Try them! What do you have to lose?

At NOAH, we offer behavioral health consulting and traditional outpatient counseling programs and services where these highly skilled and trained behavioral health staff work alongside our #medical and dental teams to assess, diagnose and effectively treat the core-symptoms of our patients.

Phone Apps to Use for Mental Health by Katelyn Millinor, LPC

In recent months, there’s been quite a few mental health apps available to smart phone users. These, most often free apps, offer a wealth of resources at your fingertips. Our behavioral health expert, Katelyn Millinor, LPC, recommends the following apps for you to try out at home.

Anxiety/Depression

  • Happify – help reduce stress, overcome negative thoughts.
  • What’s Up – utilizes cognitive behavioral therapy and acceptance commitment therapy to cope with anxiety, stress, and depression.
  • Sanvello – teaches cognitive behavioral therapy through journeys that combine videos, audio exercises, mood and health tracking.
  • Mood Kit – utilizes cognitive behavioral therapy for mood improving activities.
  • Worry Kit – short (under 2 minute) activities designed for those in between moments in life where you need to reset your brain.
  •  MoodFit – create/track daily goals, understand relationship between mood and lifestyle factors, gratitude journal, mindfulness.
  • Mind Shift – designed for teens and young adults with anxiety that focuses on riding out intense emotions and facing challenging situations.
  • IMoodJournal – record everything from mood symptoms, sleep, medications, and energy.
  • Panic Relief – better manage and move through panic attacks.
  • Breathe2Relax – teaches breathing techniques to manage stress.

Meditation

  • Calm – guided meditations, sleep stories, breathing programs, and relaxing music.
  • Headspace – meditation and mindfulness.

Other

  • Quit That! – help users beat habits or addictions (drinking, smoking, drugs).
  • eMoods – designed for people with bipolar disorder to track symptoms.
  • notOK – suicide prevention app that users can add trusted contacts and let them know they are not okay.
  • PTSD Coach – education, assessing, and offering easy to understand tips to manage common symptoms.

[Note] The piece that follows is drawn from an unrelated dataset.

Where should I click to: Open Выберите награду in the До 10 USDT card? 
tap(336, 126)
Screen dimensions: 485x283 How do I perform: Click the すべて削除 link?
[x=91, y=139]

Ten Basic Rules for Emotional Health

In light of May being deemed Mental Health Awareness Month in the U.S., here are some keys to creating and maintaining emotional wellness.

  1. Take care of yourself. Take time to relax, exercise, eat well, spend time with people you enjoy and activities which you find pleasurable.
  2. Choose to find the positives in life experiences instead of focusing on the negatives. Most clouds have a silver lining and offer opportunities for personal understanding and growth. When you accept that things are sometimes difficult, and just do what you need to do, then it doesn’t seem so hard.
  3. Let go of the past. If you can’t change it, and you have no control over it, then let it go. Don’t waste your energy on things that cannot benefit you. Forgive yourself and others.
  4. Be respectful and responsible.
  5. Acknowledge and take credit for your successes and accomplishments.
  6. Take the time to develop one or two close relationships in which you can be honest about your feelings.
  7. Talk positively about yourself and about others.
  8. Remove yourself from hurtful or damaging situations. Temporarily walk away from a situation that is getting out of control.
  9. Accept that life is about choices and is always bringing change to you. Accept that change also requires personal adjustment.
  10. Have a plan for the future. Develop long range goals for yourself, but work on them one day at a time—or even one minute at a time.

We know these things aren’t always as easy as they seem. We are here for you on your journey to wellness!